WHAT IS REQUIRED: Find every line in the records that holds the string "Select". Copy each one.

----

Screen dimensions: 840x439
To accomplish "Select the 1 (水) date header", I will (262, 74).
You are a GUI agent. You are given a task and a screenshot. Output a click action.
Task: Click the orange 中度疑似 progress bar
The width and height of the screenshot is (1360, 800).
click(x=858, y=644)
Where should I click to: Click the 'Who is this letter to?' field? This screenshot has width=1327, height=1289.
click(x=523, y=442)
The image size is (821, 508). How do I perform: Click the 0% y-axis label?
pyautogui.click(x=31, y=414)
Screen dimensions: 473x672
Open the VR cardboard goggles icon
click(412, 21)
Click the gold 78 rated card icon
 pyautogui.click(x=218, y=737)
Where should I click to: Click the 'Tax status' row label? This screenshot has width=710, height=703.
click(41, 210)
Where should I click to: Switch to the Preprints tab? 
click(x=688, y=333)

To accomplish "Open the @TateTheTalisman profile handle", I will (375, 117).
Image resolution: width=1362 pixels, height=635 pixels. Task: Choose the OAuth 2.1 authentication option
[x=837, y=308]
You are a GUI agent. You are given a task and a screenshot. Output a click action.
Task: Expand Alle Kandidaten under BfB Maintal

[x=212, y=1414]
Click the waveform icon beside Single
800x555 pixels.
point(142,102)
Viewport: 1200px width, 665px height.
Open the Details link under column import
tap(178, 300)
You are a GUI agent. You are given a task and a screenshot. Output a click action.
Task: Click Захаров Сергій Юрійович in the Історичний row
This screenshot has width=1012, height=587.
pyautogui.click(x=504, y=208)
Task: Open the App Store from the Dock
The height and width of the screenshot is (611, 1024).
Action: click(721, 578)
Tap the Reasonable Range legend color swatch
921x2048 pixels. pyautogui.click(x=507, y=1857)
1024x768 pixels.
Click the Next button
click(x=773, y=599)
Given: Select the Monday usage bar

----

COMPLETED EXERCISE:
To accomplish "Select the 1 (水) date header", I will (262, 74).
Given: Select the Monday usage bar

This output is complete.